Research Spotlight

Going the Last Mile: Bringing Evidence to Bear on Healthcare AI Practice and Policy

doctors looking at ai screen

At Digital Healthcare Research (DHR), the core of our work is research. The projects we fund close critical gaps in evidence about how digital healthcare technologies work in the real world. That evidence offers vital insights for healthcare delivery, clinical practice, and future studies, as well as for informing healthcare policy.

Across the healthcare enterprise today, the need for evidence-based insights is arguably most acute in the area of healthcare artificial intelligence (AI). From lawmakers and healthcare agencies to individual providers and patients, decision makers want to know how to seize the potential of healthcare AI while avoiding the pitfalls.

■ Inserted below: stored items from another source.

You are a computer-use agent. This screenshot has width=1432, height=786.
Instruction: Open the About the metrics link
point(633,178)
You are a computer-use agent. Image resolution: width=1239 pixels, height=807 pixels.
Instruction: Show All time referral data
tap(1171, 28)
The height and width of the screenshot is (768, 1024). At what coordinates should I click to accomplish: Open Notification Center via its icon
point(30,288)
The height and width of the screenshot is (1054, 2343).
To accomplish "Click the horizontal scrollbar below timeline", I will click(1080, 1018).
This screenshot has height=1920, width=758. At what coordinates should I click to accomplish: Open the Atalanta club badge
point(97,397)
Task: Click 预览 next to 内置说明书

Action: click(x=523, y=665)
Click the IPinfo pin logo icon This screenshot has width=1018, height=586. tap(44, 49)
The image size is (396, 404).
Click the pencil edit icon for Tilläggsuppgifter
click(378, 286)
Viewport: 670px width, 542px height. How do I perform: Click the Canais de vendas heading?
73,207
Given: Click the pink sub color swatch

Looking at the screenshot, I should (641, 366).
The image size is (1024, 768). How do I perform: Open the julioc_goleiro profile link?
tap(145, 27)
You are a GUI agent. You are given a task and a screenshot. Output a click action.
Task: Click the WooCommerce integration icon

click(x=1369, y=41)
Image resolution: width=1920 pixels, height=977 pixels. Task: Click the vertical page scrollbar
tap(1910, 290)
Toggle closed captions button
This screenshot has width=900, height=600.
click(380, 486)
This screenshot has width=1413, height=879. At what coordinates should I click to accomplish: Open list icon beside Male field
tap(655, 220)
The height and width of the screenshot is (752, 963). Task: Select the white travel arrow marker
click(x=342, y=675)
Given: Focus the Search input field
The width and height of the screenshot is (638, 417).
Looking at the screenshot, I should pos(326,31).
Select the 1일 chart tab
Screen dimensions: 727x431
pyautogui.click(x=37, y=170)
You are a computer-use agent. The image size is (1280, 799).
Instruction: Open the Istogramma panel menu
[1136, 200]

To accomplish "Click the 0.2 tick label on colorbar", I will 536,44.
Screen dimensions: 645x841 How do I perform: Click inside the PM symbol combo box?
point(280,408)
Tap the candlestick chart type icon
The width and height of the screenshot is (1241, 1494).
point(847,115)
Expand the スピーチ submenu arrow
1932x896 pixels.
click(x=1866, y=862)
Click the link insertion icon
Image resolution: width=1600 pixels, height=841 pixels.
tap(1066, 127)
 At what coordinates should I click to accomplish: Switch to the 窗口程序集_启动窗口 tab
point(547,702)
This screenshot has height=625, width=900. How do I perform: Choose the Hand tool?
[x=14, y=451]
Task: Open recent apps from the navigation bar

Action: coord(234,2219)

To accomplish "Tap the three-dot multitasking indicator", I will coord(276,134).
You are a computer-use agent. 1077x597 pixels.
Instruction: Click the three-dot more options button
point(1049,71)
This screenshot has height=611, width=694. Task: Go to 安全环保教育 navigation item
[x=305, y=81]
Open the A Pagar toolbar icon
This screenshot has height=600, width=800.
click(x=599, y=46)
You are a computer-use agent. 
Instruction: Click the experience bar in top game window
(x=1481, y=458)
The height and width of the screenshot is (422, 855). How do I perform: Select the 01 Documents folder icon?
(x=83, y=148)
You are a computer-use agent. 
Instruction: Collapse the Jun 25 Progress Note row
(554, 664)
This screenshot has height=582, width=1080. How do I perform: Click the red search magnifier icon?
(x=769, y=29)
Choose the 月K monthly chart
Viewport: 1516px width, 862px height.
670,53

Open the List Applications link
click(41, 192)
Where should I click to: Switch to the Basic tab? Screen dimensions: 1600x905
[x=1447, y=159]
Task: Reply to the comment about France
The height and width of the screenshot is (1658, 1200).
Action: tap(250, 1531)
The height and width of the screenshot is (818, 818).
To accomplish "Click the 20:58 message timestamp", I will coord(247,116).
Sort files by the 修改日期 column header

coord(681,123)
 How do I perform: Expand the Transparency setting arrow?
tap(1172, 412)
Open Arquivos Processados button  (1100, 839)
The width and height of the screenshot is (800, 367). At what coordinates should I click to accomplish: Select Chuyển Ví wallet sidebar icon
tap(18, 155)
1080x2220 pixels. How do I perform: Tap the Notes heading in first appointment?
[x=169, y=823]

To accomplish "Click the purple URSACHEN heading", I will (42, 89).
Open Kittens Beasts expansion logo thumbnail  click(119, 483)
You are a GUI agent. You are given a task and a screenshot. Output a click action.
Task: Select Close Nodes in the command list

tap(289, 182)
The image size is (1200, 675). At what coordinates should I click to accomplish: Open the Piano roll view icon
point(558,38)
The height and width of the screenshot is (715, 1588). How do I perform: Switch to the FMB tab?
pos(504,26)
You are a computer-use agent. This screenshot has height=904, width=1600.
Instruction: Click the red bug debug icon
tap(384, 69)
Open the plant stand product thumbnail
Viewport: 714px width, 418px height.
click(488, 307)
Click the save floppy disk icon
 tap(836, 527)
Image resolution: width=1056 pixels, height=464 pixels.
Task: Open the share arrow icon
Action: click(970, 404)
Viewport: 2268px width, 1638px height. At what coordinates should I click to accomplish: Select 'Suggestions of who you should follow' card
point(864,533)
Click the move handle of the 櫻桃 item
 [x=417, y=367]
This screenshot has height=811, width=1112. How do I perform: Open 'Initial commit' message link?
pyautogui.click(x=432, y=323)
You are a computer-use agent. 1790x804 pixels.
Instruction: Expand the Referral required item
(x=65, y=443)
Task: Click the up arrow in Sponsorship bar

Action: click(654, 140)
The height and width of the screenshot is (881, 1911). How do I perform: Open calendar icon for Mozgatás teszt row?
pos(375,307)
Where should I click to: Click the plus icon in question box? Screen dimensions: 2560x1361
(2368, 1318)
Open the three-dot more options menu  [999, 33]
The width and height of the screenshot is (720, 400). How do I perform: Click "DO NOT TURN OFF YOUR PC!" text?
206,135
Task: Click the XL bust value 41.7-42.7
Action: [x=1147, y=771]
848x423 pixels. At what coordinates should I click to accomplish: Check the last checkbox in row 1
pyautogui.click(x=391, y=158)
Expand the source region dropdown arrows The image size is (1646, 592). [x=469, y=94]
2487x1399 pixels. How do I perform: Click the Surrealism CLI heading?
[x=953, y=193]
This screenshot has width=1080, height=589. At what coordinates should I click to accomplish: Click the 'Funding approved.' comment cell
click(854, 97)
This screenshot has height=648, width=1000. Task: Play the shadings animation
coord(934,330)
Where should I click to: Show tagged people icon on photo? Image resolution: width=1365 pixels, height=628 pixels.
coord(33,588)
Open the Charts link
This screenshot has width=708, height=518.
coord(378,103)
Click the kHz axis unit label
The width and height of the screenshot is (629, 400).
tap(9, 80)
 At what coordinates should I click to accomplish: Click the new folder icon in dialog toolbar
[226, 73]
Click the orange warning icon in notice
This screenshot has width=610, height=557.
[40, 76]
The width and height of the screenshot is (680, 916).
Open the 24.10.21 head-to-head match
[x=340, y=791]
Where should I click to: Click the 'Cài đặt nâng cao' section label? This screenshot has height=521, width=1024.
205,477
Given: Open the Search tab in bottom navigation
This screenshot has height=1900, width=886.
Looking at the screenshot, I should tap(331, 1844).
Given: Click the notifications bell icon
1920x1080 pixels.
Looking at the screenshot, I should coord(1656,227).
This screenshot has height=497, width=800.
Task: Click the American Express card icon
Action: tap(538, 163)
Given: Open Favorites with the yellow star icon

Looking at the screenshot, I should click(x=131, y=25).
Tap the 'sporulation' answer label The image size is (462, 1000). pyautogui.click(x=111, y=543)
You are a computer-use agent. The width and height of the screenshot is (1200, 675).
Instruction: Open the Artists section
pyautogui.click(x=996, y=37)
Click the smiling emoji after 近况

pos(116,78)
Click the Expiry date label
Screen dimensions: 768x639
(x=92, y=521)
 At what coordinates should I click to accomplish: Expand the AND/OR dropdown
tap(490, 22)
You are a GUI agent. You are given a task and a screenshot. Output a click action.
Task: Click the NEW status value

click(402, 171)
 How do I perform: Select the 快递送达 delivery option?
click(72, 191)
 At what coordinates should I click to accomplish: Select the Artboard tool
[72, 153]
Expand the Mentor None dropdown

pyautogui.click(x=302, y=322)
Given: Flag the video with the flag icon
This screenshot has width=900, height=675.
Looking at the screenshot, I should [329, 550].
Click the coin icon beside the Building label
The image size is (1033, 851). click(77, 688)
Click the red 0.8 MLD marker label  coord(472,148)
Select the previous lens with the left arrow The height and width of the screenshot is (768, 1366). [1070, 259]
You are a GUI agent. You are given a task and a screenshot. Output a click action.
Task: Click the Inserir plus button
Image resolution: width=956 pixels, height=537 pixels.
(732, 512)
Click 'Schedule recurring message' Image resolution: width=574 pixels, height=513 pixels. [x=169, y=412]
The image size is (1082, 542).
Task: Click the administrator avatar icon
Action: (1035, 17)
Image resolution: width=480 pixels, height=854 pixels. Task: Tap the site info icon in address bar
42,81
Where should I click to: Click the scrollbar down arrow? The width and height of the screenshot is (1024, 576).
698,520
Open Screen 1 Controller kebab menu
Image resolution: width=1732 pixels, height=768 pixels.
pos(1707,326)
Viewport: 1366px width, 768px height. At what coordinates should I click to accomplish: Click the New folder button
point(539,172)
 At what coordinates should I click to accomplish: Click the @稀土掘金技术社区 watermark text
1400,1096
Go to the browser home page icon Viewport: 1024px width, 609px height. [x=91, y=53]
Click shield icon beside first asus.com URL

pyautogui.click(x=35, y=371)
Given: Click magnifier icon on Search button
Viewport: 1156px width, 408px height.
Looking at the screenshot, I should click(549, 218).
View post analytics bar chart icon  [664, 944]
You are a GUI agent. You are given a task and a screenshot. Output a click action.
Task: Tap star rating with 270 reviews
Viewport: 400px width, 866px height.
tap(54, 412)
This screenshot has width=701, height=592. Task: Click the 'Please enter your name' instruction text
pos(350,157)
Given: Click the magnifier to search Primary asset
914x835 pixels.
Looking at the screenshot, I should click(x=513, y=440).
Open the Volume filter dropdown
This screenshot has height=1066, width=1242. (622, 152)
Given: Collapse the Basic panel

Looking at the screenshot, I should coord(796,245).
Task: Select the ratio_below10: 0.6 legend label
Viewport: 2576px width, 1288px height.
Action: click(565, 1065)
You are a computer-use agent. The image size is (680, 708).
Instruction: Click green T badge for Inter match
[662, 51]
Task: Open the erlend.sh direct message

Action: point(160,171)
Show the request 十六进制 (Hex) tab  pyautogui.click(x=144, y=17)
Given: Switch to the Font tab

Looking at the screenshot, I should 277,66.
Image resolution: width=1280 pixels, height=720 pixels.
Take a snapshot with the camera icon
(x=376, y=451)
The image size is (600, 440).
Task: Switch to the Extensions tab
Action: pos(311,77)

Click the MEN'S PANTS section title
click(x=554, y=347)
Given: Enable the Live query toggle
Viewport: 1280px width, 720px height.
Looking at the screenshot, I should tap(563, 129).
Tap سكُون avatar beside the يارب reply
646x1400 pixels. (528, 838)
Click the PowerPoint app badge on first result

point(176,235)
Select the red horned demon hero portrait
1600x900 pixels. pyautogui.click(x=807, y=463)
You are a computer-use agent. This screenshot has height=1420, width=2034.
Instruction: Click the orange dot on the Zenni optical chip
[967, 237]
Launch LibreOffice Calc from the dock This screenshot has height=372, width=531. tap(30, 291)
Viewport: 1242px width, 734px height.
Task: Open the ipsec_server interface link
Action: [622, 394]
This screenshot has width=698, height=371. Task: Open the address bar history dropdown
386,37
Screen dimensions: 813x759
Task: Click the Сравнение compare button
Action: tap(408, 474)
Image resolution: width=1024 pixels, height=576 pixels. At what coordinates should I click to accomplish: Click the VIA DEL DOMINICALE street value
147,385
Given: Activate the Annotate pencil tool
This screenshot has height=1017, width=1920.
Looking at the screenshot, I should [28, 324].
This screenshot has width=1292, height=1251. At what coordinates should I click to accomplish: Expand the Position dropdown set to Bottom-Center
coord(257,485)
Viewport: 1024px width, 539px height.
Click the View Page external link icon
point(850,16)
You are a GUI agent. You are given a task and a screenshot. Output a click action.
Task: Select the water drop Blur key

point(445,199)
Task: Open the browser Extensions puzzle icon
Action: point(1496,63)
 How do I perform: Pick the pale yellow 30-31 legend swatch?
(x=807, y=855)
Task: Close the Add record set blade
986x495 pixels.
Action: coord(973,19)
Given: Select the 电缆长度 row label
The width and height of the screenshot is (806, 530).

AI-enabled technologies are rapidly making their way into practice. For example, automations are streamlining scheduling and other administrative workflows, large language models (LLMs) are powering notetaking and transcription, and predictive analytics are informing clinical decisions. Known—and unknown—concerns about these technologies are significant, including risks to patient safety, health outcomes, and health equity.

Ongoing efforts to leverage AI in service of healthcare may be well intentioned, but they may not be evidence based. Comprehensive evidence takes time to generate and gather, and the development and deployment of healthcare AI present an ongoing challenge for the research community. This makes it even more important to maximize and accelerate the reach of the evidence that does exist and to raise awareness of gaps in that evidence.

At DHR, this is what we call the “last mile” of our work—making sure the research we produce is understood and used.

In the case of healthcare AI, it is particularly urgent that the evidence reaches people who bear the burden of crafting policies and guidelines for developers, providers, and others.

Amplifying the impact of research

In addition to scientific journals and our own publications (including this annual report), DHR seizes opportunities to speak directly with decision makers, including those at the highest levels of government. This year, our experts were invited to join federal partners and other thought leaders in several formative conversations about how our nation can harness the power of healthcare AI.

We briefed congressional members and staff on the Senate Committee on Health, Education, Labor, and Pensions, which is charged with defining a legislative framework for the future of healthcare AI. We shared insights with the President’s Cancer Panel on how AI and other technologies can support patient navigation. Our leaders serve on the Department of Health and Human Services AI Task Force, which was created under Executive Order 14110 to guide the responsible deployment and use of AI-enabled healthcare technologies. We also supported efforts to coordinate federal AI research under the Networking and Information Technology Research and Development Program.

Our participation extends beyond the federal government. As members of the Coalition for Health AI, we support complementary efforts to accelerate safe and equitable AI development and application. This year, our experts also supported a key meeting convened by the National Academy of Medicine’s Leadership Consortium to explore key questions about LLMs and generative AI in health and medicine.

Real-world studies, real-world insights

In joining these and other important conversations, DHR helps ensure that leaders in healthcare AI practice and policy are aware of and understand the available evidence.

Our perspectives are drawn from work with the principal investigators who develop and implement healthcare AI in real-world conditions. In examining the outcomes, they capture firsthand accounts of the barriers, challenges, and consequences—intended or unintended—that providers and patients experience.

Thus, we can offer pragmatic insights that balance the considerable hype around healthcare AI with the realities of implementation.

A responsive research agenda

These conversations also afford our leaders the opportunity to listen. The better we understand the specific concerns of policymakers and healthcare leaders around AI, the more relevant our research agenda can be.

Already we see several areas with enormous potential impact, including:

  • Methods for evaluating LLMs and generative AI
  • Patient-centered risk prediction
  • AI literacy for clinicians, patients, and caregivers

Perhaps the most pressing question facing leaders in healthcare practice and policy is how AI solutions and systems already in the field are affecting patient safety.

In response to that need, in July 2024 we announced a new funding opportunity to understand the impact of AI deployments in healthcare delivery systems. These grants will enable researchers to explore breakthrough AI solutions and key factors for safe implementation, such as workflow integration and ongoing governance.

Evidence makes a difference

As AI innovation accelerates, novel healthcare applications emerge, and as more AI-based technologies reach the field, the need for targeted research is immense. Agencies and organizations leading the development of healthcare AI best practice and policy face complex decisions with numerous implications for patient safety, health outcomes, and health equity.

At DHR, we are committed to producing the evidence they need, and we stand ready to bring that evidence where it can make the most difference.